Their freedom to maneuver depends in part on their strategy for embedded connectivity. Machina Research believes that an increasing proportion of passenger vehicles will feature a built-in vehicle platform with its own embedded connectivity; over 80% of new vehicles will have factory-fitted connections by 2024, by which time there will be almost 624 million vehicles on the roads with such a connection.

However, OEMs mostly do not propose to connect all of their models at once, but to roll out embedded vehicle platforms through their ranges, from the top down. Where there is no embedded connectivity, projection mode is attractive as a quick fix to provide connected services. Conversely, where there is an embedded platform the OEM can consider pursuing a different strategy for infotainment and navigation services.

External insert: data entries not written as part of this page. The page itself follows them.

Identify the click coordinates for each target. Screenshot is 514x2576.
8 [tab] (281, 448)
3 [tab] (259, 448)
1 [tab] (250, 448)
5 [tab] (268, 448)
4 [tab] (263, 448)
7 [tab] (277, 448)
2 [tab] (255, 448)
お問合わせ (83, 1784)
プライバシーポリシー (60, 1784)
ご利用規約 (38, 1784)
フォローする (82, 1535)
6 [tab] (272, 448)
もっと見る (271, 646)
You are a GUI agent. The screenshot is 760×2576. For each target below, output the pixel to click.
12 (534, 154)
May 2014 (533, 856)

It can also emphasize the superiority of built-in connectivity over a brought-in tablet or smartphone, and itself offer smartphone applications that include telematics services like remote heating control and door locking.

Where there is embedded connectivity and a built-in platform the OEM has the option of trying to retain control of the UI and the ecosystem. BMW’s Connected Drive is probably the clearest illustration of this. It specifies the look and feel of the system and maintains its own app store, which is used to provide system configuration and add-ons beyond the most basic features.

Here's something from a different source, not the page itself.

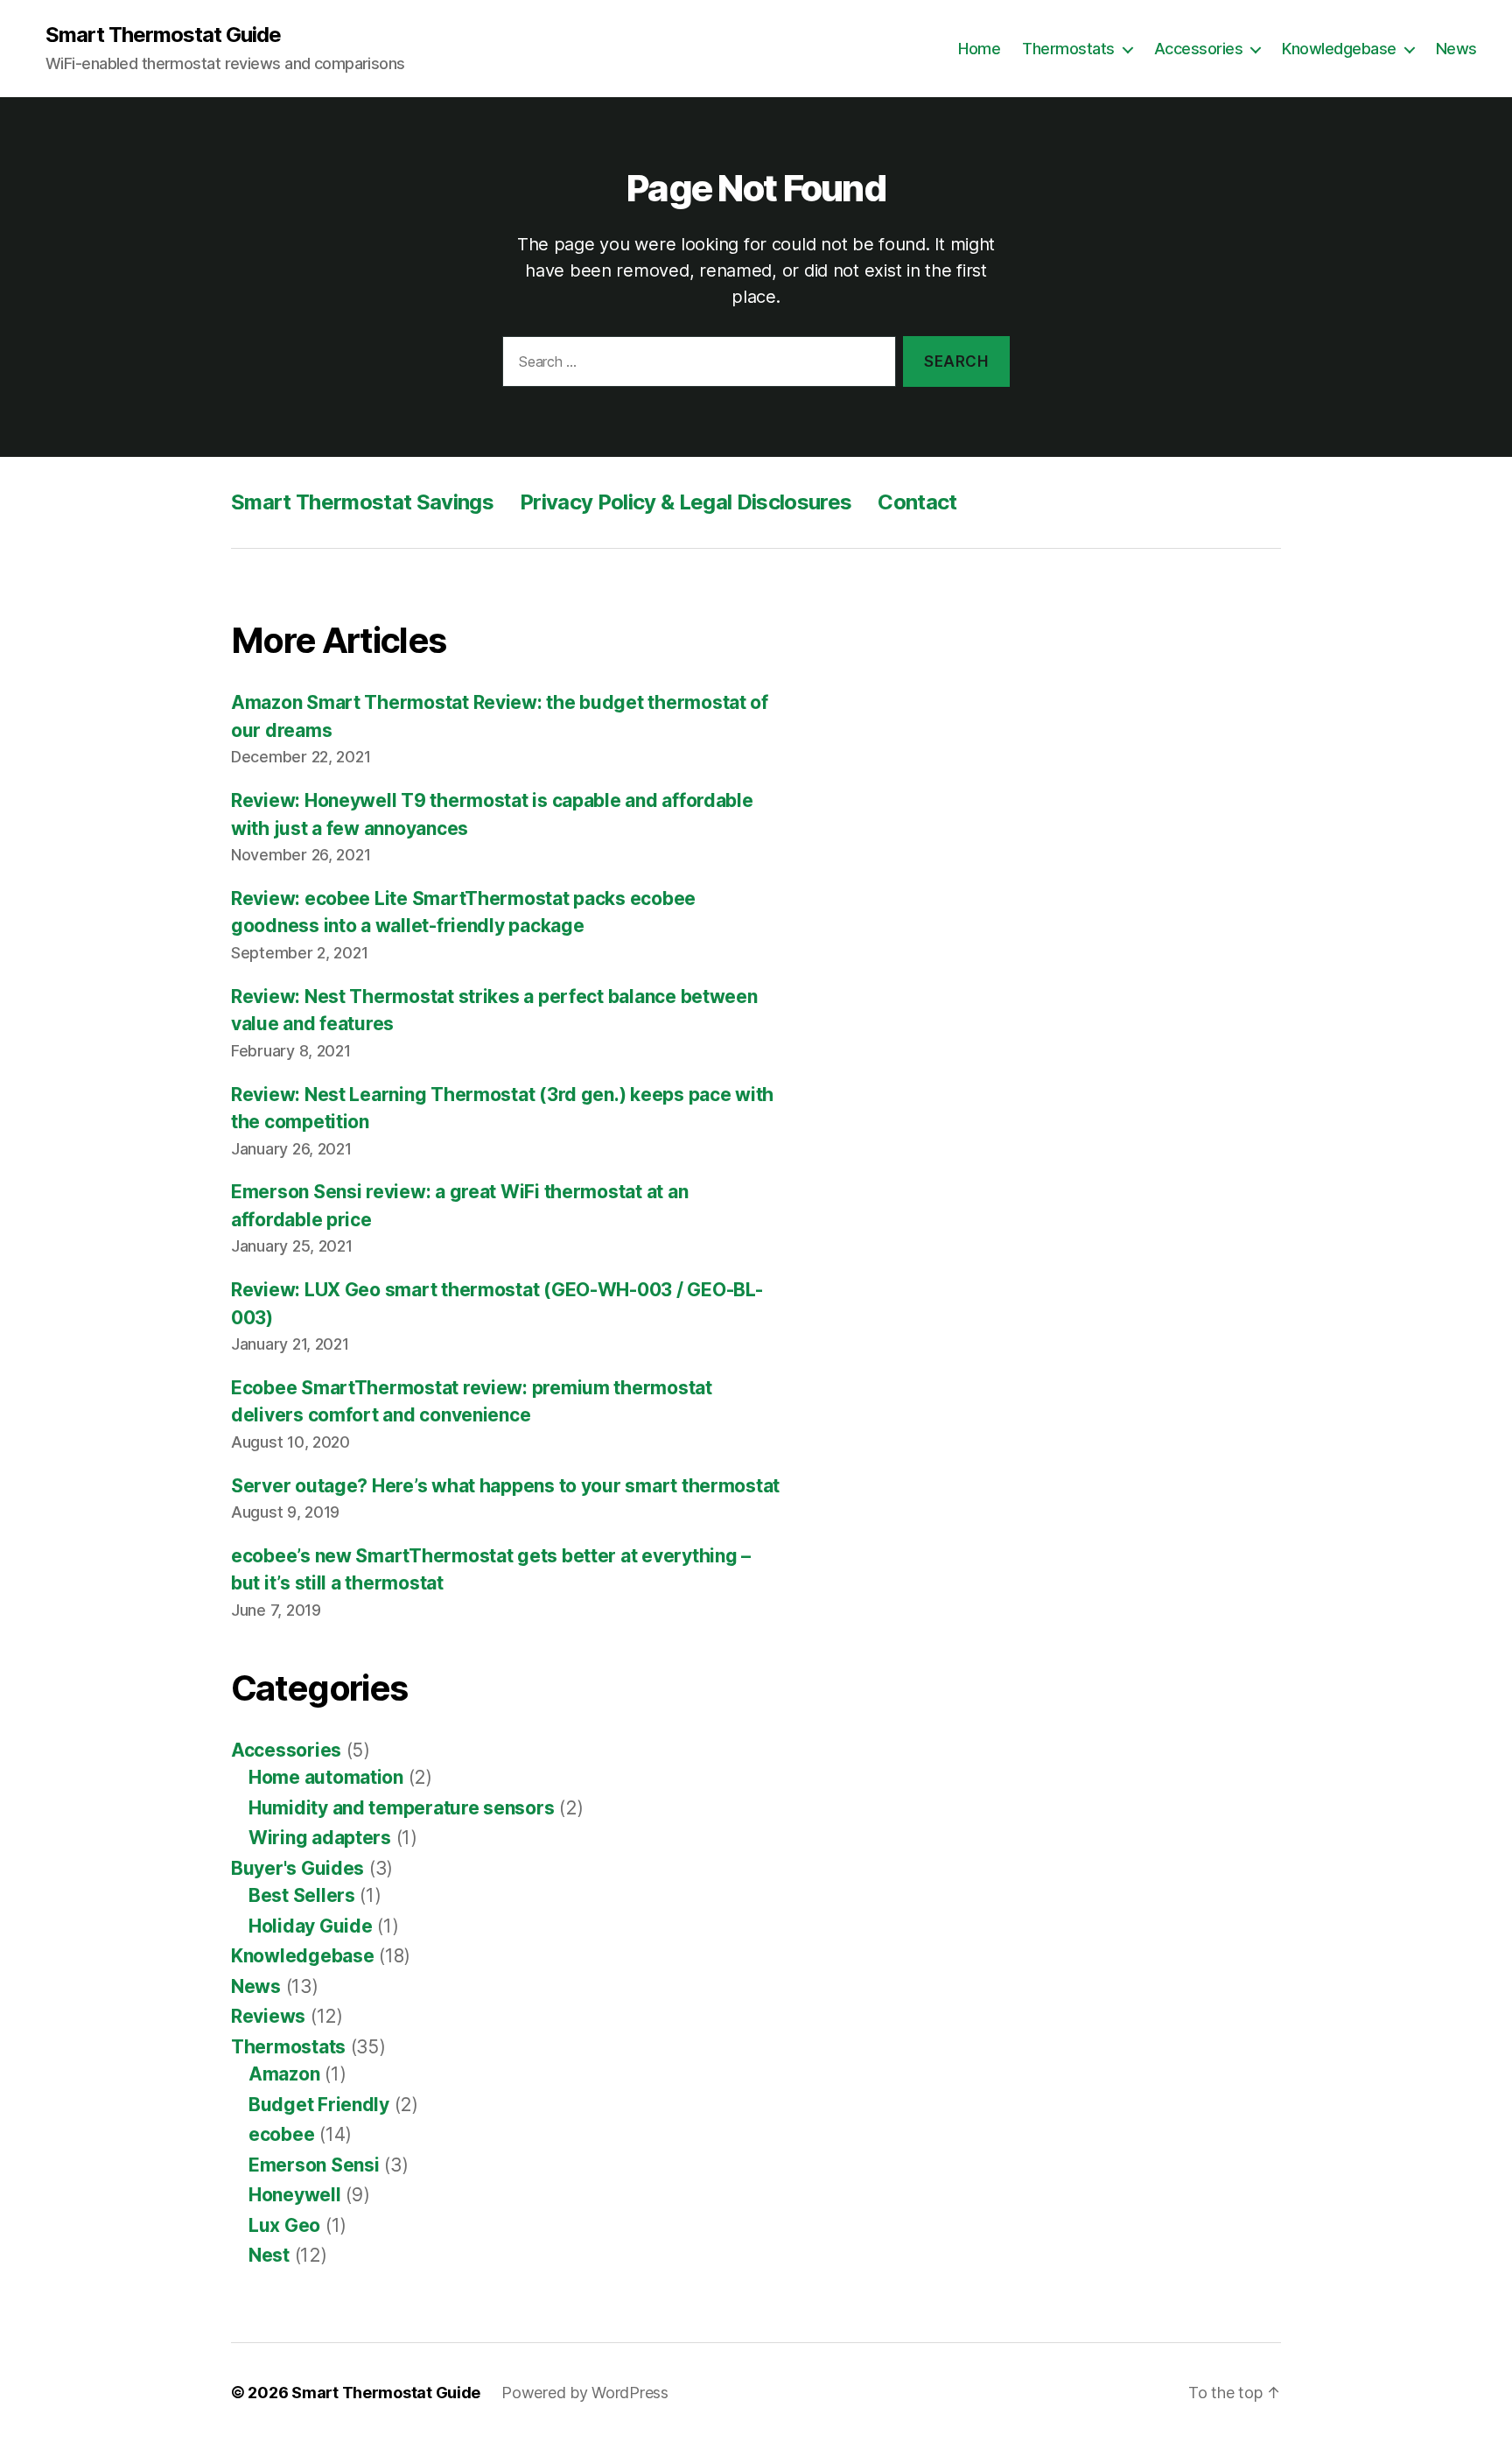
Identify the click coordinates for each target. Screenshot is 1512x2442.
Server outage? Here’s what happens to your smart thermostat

Some OEMs have aligned themselves with the Connected Car Consortium and its MirrorLink standard, a lineal descendant of Nokia’s Terminal Mode project to develop an open projection mode protocol not tied to any specific smartphone OS or ecosystem. In practice, though, MirrorLink seems to work only with Android devices, and most OEMs have chosen to implement it alongside Android Auto and/or Apple’s CarPlay in their vehicles. Almost no OEMs have put all their eggs in the MirrorLink basket.

There can be little doubt that the major consumer technology platforms (mainly Apple and Google) will become an increasingly important part of the connected car service value chain. Automotive OEMs have been accustomed to being the center of their own universe, with their peer competitors the ones to watch. Their relationship with IT, software and electronics companies to date has been primarily one of buyer-supplier in which they have had most of the power. This will not be the case with either Apple or Google, whose dominance in the customers’ connected lives and devices means that they will be able to set their own terms.

We think it is unlikely that either Apple or Google will become major car makers. By the metrics by which they measure themselves building and selling cars is not a good business. They may make small forays into this area in order to increase their understanding of how the market works, but we do not think that many people will be driving an Apple or a Google car (or being driven by one) in five or even 10 years’ time.

Instead, Apple and Google will aim to become the main prism through which customers experience connected car services, and thereby to insert themselves into the value chain for car related services such as insurance comparison, after-market parts and services, advertising and promotions, infotainment and navigation services.

OEMs will resist this more or less successfully, depending in part on the strength of their relationship with their customers and their ability to engage with the world of software and platforms. But they can ignore it at their peril.